Have you ever heard people talk about “finding their people”? I always thought this was some cheesy, mushy load of crap...until recently. I think I finally get it now...
As adults and, in my opinion, especially as parents, it can be really hard finding and making new friends. Add in living in a new place where you don't know anyone and it can seem like a downright impossible feat. Even as an introvert, I have found myself reaching out more and more for people to connect with after I started having kids. After all, we all need a little adult conversation every now and then, right?
Sure, I still have my friends from school that I still talk to and hang out with occasionally. But, most of them live over two hours away, so needless to say, the hanging out part doesn't happen nearly as much as I would like. Though I haven't been going to our playdate group meetups much, I enjoy talking to most of those ladies too, but I still feel like I have my guard up somewhat for whatever reason. Like I haven't gotten them quite pegged, so I'm not completely at ease with them, I guess you could say. There's also the other moms who take their kids to storytime/music and movement on Thursdays, but I've only talked to a few of them a handful of times, if that, and we've been going for 2-3 months now. Most of them are definitely not my type of people. I won't go into specifics on that.

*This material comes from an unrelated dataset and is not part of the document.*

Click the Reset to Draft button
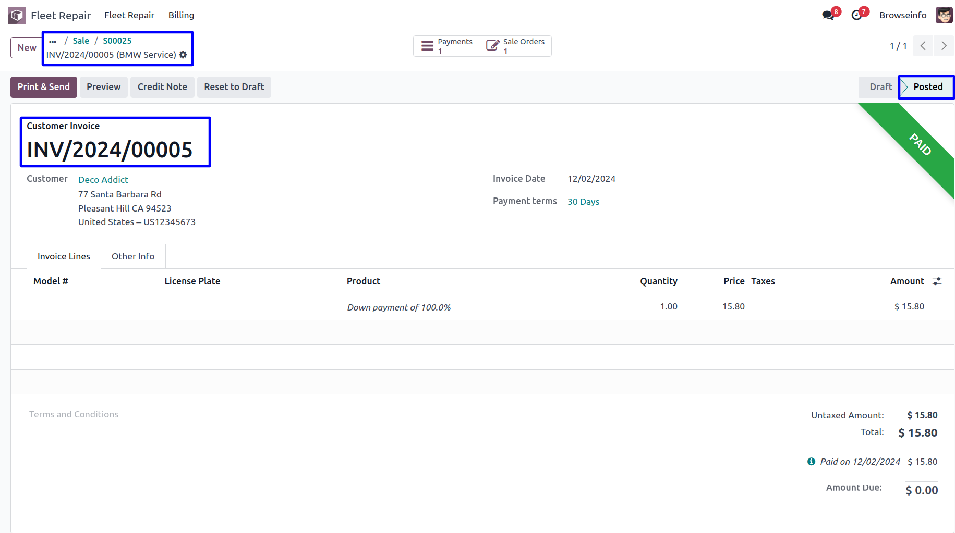 [x=234, y=87]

One of the ladies from our playdate group also happens to be in the local babywearing group and told me about it before I even had Ripley. (She was 5 months old on the 15th! How is that possible?! Back to topic, though...) As with most things new to me, I had been wanting to go to one of their playdates for awhile, but kept putting it off. In hindsight, I wish I would have just gone sooner!
I have only been to two playdates so far and really haven't met that many people in the group, but I feel like I finally found a place where I don't have to put on facades and can just be myself. I don't know what it is about them, but I just feel comfortable, which, again as an introvert, is extremely rare for me right off the bat. And as cheesy as it sounds, it's a good feeling. We all need people we can open up to and feel relaxed around, right?

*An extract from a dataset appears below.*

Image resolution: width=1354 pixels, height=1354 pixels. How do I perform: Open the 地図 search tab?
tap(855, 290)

I definitely plan on making an effort to go more and can't wait to go to my first monthly meeting. To me it's just an extra bonus that these people can help me out with my baby carrier questions. Lol (I just got my first soft structured carrier, so I am in desperate need of some help!) I'm looking forward to the montly meeting to meet more people AND hopefully be able to try on some different carriers to get a better idea of what I like. I was so set on the idea that a SSC would make my life infinitely easier than the mei tai, but it is not love so far. But that's a story for a different post, perhaps.
Moral of my story: Get out there, do things, meet new people, even if you're shy at first like me. Eventually you're bound to find ones you just relate to, right? Depending on your location and views/values you may have to search longer than others, but I think it's totally worth the effort. :)
Where have you found people you can relate to as a parent? Are you part of a local group or online forum?